When I began writing pizza reviews (two years ago this month!), I had no idea how complex the world of bread with stuff on top was. Easily distilled down for airport food courts, pizza is seen as a simple food. But it’s this simplicity that makes ever element vital to a good pie. The most important of which is the crust. A perfect crust begins with baking, a circuitous world of science, art and deliciousness.
This is a world I know little about.
But pizzerias do! Any pizzaiolo worth speaking to will name Tartine Bakery as a source of inspiration (or at lest admiration). Case in point: The Gougere. A light choux pastry–made savory with Gruyère, black pepper and thyme–with a massive hole structure that recalls a cross section of pizza. Just imagine hitting that at the end of a slice of pizza (um, why hasn’t anyone done this yet?!).
The Chocolate Croissant, soft and buttery–more moist than flaky–hides two thick veins of chocolate.

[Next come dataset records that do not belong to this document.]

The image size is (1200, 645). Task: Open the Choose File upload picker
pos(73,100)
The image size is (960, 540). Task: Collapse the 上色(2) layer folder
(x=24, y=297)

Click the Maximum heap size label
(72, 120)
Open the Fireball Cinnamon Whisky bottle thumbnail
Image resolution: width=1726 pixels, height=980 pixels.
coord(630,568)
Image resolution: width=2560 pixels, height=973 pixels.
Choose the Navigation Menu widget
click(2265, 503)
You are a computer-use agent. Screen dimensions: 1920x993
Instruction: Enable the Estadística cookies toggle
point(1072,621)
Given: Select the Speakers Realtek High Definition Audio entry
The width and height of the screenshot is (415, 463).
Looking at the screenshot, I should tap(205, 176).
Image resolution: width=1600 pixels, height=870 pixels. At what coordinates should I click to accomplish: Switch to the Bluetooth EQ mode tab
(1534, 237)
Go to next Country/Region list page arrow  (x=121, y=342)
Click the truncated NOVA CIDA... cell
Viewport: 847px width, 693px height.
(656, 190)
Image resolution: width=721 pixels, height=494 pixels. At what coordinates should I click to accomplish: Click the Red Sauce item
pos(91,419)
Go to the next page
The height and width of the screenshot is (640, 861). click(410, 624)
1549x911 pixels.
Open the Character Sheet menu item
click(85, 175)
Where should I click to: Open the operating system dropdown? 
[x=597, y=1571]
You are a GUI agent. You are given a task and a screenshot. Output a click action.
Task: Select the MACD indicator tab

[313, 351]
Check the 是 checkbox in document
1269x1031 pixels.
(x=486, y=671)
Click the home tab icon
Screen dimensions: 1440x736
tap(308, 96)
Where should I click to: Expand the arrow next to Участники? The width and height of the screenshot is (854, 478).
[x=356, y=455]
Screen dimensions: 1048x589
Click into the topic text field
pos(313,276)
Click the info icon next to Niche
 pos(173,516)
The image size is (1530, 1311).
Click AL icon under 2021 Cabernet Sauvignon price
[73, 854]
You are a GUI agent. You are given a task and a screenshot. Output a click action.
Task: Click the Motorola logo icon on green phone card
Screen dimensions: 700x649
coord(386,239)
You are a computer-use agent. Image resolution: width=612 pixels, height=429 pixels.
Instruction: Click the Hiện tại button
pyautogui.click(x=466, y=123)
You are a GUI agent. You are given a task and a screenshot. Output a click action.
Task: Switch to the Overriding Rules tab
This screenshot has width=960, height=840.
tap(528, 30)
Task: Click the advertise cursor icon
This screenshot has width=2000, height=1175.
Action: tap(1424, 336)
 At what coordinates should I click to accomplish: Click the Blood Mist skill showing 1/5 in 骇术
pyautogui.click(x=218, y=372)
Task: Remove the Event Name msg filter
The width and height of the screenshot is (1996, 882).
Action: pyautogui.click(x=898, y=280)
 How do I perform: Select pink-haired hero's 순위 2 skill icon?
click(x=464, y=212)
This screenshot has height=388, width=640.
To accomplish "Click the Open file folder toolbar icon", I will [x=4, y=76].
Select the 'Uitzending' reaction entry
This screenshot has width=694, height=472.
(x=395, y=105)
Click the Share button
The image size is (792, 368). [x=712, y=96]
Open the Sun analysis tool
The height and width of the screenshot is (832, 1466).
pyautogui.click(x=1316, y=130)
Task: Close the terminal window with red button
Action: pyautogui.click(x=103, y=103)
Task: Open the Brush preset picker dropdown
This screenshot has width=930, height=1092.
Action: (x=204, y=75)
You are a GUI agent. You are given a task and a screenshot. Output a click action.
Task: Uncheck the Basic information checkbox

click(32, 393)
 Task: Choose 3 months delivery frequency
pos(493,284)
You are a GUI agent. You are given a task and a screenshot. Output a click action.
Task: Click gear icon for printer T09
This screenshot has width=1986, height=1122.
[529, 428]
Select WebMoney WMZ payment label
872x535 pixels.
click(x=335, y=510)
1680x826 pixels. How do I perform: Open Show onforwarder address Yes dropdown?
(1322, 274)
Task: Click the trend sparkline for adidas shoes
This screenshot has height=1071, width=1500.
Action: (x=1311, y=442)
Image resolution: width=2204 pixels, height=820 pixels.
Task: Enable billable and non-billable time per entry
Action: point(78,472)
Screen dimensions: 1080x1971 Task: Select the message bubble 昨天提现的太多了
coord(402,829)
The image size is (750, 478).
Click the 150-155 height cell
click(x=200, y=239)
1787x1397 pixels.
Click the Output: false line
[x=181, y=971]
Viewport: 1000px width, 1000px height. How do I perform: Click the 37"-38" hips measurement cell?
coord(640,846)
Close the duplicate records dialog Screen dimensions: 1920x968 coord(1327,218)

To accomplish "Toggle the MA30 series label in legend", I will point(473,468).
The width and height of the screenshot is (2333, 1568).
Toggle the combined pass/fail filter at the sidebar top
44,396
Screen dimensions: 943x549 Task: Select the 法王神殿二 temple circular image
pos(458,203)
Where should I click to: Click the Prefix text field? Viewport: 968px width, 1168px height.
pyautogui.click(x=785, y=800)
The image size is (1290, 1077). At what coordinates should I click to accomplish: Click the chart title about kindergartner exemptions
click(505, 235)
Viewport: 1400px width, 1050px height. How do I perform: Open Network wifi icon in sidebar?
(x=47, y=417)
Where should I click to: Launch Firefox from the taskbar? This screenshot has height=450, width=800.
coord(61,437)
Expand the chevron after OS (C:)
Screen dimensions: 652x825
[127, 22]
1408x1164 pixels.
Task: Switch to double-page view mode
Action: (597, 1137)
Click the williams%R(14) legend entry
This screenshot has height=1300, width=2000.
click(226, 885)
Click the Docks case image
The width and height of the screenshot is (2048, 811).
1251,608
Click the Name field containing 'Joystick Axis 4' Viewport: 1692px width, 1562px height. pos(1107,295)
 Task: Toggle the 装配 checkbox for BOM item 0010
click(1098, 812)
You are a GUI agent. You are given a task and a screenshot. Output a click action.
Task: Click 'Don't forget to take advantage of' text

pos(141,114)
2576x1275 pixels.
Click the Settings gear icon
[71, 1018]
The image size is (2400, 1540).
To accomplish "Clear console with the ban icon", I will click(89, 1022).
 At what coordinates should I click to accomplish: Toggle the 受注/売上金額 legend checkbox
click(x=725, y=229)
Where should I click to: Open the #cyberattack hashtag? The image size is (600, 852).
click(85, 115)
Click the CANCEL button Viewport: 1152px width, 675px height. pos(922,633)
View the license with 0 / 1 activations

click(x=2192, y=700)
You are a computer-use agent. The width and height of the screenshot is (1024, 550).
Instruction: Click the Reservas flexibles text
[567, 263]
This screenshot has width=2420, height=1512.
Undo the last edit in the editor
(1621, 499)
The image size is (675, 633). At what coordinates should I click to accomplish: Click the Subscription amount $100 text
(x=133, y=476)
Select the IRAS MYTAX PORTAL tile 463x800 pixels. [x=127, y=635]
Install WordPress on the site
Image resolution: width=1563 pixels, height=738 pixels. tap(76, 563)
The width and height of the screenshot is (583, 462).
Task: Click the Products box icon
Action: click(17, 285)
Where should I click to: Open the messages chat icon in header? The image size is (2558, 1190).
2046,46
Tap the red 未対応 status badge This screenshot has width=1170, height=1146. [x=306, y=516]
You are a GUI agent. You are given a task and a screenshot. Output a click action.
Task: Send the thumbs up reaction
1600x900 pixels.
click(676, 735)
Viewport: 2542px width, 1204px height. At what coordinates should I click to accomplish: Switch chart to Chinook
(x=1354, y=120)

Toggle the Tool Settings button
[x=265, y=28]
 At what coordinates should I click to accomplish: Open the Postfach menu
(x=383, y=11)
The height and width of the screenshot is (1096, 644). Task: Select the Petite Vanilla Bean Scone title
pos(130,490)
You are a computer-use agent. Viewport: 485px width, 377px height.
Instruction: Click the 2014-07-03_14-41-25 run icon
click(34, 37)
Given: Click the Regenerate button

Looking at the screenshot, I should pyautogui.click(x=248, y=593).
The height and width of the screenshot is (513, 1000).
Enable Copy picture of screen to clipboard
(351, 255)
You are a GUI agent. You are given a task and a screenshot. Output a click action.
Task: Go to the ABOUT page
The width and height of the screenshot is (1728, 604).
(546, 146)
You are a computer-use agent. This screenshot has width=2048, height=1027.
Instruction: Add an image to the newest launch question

It deserves a trip through a toaster oven, but is still delectable at room temperature.
Though my heart belong to the Morning Bun at Olive’s in NYC; the sugar crusted, orange zest infused doughy roll from Tartine ranks pretty high in my esteem… especially when enjoyed in nearby Dolores Park.
The Croque Monsieur is where I get nerdy. Playing with the same components of pizza, the savory toppings sit on tart wheat fleck toast. The crust is baked to near-black and the is body sliced into finger thick planks. The bread balances hole density and gluten perfectly–no huge bubbles, no doughy spots will be found in a Tartine slice. The open face sandwich is covered with béchamel, Gruyere, shitaki mushrooms, asparagus, thyme and black pepper and served with a lone pickled carrot. Knife and fork are required tools. A butter knife is not sufficient… trust me.